The challenges of caregiving from a distance. 

BY Marc Silver
PUBLISHED March 10, 2008

Two things were bugging Annette Clark: endometrial cancer and a dirty chandelier in her San Francisco home. Every six weeks or so, devoted daughter Kim Clark would fly in from Maryland to lend support in her mother’s battle against cancer and to attend key doctor’s appointments. But when Annette asked Kim to clean the bedroom fixture, Kim figured it wasn’t such a high priority. 

Then Annette’s son and daughter-in-law came in from Norway, where they’d been living, for a visit. Annette mentioned the chandelier; the daughter-in-law started cleaning.

“I wasn’t listening,” Kim says. “Her daughter-in-law was more objective. She listened, and that made my mom happy.” For Annette, the dirt on the chandelier was a reminder that coping with cancer made it harder to keep up with household chores. “You don’t want to see a downsliding of care in your home,” Annette says.

 

“The long-distance caregiver is often behind, but needs to be ahead of the game,” says Hester Hill Schnipper, chief of oncology social work at Beth Israel Deaconess Medical Center in Boston. Getting ahead requires asking very specific questions about all sorts of matters. Is getting to doctors’ appointments a problem? Is the patient eating enough? Taking all the pills prescribed? And what’s the prognosis?

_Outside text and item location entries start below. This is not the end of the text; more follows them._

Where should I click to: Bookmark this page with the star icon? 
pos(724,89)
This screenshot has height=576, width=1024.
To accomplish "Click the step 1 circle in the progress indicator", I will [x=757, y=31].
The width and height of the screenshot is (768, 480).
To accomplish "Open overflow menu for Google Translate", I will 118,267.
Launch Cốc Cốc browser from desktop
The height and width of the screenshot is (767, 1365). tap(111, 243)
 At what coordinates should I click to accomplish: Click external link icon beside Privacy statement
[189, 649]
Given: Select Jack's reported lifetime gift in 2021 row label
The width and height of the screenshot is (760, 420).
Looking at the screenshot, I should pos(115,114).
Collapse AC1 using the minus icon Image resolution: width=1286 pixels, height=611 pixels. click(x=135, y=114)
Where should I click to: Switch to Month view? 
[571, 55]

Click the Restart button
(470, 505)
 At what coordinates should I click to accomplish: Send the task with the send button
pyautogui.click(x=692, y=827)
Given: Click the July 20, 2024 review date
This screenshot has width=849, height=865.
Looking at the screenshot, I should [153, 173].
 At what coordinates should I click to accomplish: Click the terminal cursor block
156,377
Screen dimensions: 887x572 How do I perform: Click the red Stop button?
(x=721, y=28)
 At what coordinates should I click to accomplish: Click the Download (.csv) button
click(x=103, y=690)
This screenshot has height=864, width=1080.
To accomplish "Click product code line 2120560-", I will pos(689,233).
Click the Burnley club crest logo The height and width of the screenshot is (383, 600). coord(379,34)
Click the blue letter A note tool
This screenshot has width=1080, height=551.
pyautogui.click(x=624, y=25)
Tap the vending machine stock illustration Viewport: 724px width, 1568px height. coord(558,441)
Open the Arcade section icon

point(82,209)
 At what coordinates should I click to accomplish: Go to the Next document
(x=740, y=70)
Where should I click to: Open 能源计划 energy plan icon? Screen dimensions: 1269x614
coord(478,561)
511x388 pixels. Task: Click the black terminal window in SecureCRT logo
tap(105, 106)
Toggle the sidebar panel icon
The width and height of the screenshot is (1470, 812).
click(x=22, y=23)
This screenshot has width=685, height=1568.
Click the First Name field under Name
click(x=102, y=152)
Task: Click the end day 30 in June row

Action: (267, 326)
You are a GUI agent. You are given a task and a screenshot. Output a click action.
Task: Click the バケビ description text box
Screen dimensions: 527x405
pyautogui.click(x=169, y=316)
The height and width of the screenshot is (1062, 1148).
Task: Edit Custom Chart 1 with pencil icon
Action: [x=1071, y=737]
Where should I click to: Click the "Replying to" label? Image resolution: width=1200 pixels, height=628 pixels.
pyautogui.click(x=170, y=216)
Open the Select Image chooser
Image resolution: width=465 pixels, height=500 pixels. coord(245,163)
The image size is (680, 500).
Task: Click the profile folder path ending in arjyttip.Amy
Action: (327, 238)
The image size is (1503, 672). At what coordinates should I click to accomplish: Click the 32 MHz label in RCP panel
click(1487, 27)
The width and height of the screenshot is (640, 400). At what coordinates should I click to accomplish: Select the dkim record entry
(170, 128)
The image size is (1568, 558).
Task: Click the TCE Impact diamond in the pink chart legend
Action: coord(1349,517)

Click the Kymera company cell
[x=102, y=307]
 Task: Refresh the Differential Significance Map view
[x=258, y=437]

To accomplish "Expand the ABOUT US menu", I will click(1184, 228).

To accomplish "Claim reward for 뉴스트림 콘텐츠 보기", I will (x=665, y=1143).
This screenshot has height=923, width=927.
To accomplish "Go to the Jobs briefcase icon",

In the best of circumstances, an on-scene family member or friend can brief out-of-towners via phone calls, e-mail blasts, or a personalized website. Still, a long-distance caregiver might want to plan a visit to coincide with initial doctors’ appointments. The patient gets an extra pair of ears, the caregiver puts a face to the doctor, and the doctor gets to know the patient’s family.

On subsequent visits when decisions about treatment are discussed, an out-of-towner who has taken on an advisory role can ask to be conferenced in on a speaker phone. That’s what Kim Clark does. She’s frustrated, though, when conversations occur in the phone-less examining room. Julia Bucher, RN, PhD, a nursing professor at York College of Pennsylvania and co-editor of the American Cancer Society’s Complete Guide to Family Caregiving, proposes the cell phone solution: Make sure the patient has one and knows how to use the speaker option. 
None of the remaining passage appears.